If you know me then you’ll know that I love the Old Testament, I enjoy reading the more seemingly obscure and difficult parts of Scripture. Over the last few months the majority of sermons that I have preached have been from the Old Testament, in Genesis and in Joel, it has been both a great joy and a very stretching and challenging task.
When it comes to the Old Testament sometimes Christians can think “can we not just preach Jesus? Why bother with the Old Testament?” Reading, teaching and preaching from the Old Testament can sometimes feel like an uphill battle, but if we are to preach the whole counsel of God then that includes the Old Testament, even the most difficult parts.
Johnson has written a book that is built on the solid foundation that the whole of the Old Testament points to Jesus.
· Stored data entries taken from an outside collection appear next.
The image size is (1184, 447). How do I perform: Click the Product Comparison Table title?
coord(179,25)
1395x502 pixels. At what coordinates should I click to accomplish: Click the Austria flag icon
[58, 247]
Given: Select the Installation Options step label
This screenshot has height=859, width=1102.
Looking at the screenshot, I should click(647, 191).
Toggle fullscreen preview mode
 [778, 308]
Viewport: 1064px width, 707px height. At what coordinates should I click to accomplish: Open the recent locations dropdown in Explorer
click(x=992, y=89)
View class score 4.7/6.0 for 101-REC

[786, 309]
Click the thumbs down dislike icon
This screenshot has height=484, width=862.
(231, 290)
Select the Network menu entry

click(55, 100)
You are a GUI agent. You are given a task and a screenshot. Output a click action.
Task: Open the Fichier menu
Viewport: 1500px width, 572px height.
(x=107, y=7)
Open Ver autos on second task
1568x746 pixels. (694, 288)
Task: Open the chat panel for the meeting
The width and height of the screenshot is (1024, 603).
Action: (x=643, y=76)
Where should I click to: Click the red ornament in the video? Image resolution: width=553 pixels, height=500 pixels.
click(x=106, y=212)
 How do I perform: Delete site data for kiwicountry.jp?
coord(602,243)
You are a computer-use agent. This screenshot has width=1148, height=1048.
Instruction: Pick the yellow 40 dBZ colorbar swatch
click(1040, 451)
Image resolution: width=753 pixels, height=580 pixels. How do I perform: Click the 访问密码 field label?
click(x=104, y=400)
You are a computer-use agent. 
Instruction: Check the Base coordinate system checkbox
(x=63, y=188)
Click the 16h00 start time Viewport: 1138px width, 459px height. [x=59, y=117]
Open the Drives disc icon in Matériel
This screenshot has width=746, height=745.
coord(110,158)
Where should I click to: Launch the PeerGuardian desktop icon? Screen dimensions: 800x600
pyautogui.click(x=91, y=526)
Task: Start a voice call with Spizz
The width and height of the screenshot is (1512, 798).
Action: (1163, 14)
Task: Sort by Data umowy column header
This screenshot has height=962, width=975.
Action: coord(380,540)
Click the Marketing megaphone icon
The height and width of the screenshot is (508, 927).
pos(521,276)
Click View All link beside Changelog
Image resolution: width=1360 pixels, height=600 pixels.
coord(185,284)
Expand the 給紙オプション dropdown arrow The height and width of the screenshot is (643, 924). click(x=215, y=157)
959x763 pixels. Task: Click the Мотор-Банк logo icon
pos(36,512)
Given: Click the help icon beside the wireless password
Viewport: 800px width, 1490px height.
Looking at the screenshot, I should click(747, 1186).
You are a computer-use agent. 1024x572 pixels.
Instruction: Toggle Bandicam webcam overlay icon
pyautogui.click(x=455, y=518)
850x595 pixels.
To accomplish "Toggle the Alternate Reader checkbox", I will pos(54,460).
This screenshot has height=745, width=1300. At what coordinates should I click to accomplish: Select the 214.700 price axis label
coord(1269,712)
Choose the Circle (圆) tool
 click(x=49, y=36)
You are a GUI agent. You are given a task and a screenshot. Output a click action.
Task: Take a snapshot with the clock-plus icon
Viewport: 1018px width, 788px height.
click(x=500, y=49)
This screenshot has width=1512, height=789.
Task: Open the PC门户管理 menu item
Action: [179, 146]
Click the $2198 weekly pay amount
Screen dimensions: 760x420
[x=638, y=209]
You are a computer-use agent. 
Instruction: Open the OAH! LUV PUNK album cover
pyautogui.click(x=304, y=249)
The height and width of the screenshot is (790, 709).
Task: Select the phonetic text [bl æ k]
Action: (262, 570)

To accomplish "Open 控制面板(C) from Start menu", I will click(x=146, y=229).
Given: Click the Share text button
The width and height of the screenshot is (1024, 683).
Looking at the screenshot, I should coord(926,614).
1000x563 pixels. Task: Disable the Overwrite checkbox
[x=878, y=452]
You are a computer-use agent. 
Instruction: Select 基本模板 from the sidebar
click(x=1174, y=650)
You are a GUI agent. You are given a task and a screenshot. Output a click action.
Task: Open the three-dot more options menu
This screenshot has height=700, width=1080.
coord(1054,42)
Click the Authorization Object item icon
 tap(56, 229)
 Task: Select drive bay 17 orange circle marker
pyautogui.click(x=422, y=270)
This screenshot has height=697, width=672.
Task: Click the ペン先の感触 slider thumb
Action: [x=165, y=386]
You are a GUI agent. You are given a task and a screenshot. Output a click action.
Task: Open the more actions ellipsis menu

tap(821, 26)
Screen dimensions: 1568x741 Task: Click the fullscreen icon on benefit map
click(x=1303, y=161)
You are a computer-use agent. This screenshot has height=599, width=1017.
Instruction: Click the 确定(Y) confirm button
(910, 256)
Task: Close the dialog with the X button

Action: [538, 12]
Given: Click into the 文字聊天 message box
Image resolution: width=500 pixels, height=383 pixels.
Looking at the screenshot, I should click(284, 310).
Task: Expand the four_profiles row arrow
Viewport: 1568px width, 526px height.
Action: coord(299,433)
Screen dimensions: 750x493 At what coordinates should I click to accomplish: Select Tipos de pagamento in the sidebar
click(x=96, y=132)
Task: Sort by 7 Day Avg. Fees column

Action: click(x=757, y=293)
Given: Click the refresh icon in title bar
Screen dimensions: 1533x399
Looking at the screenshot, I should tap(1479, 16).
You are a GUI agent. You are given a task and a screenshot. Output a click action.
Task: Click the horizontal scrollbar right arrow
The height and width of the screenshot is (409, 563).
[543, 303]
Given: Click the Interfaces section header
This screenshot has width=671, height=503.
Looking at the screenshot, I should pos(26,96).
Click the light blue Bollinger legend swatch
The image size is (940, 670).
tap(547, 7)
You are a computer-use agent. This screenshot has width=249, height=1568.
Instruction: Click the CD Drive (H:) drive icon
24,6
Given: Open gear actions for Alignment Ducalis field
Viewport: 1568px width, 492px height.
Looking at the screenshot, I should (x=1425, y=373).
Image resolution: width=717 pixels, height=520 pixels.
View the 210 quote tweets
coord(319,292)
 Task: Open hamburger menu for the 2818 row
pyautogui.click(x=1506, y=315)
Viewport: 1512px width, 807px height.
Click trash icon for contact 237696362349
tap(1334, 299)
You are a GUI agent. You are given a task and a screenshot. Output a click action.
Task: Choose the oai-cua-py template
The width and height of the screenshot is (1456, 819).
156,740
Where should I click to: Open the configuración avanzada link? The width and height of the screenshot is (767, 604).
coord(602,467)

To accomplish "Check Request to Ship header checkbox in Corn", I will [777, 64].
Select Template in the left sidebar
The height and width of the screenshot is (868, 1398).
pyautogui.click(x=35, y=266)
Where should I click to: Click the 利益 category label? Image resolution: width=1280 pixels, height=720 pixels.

Journeys with Jesus doesn’t only help the reader see different ways to get to Jesus from the Old Testament, but it also warns the reader of how not to go about getting to Jesus. As Christians our desire should be to learn from the Word of God properly, to teach it well, and to understand the applications of its message for our lives today, to understand how and how not to get to Jesus properly, as God intended, from each passage.
There are many books out there on this topic, a lot of which are academic studies, but Johnson takes a much lighter approach which makes this book packed full of great truths whilst also being understandable.
Johnson doesn’t just give you the answers though, as many similar books do, instead he takes you with him on this journey to find Jesus. This book will encourage you to read and excite you about the Old Testament, something that is missing in many churches today, but more than that it makes you think about how Jesus saw the Old Testament and how he used it to teach and to draw people to himself from it.
The Bible is not a document compiled of sixty-six different books that have nothing in common, but the Bible has a melodic line running through it, a red string that you can trace all the way through. From Genesis to Revelation you can walk through the Bible and all the while learn about Jesus who is only given a name when you hit the New Testament.
This book will make you want to learn and grow in principles that will help you understand the Bible, and it is full of helpful insights into how to unpack what the Bible is teaching.
Johnson uses the imagery of a journey with valleys and mountains, with springs and rivers and as you journey through this terrain trying to get to Jesus from words penned hundreds of years before his birth you will find that like those on the Road to Emmaus your heart will burn as you understand the Scriptures.
If you want to know God’s Word more, if you want to love the Old Testament and refer to it as often as Jesus did, then this book is a good place to start. It is not too long and it is not too short, it is not too academic and it is not a ‘dummies guide to the Bible’, but it is a well-balanced and well thought through book that will make you want to study the Old Testament more.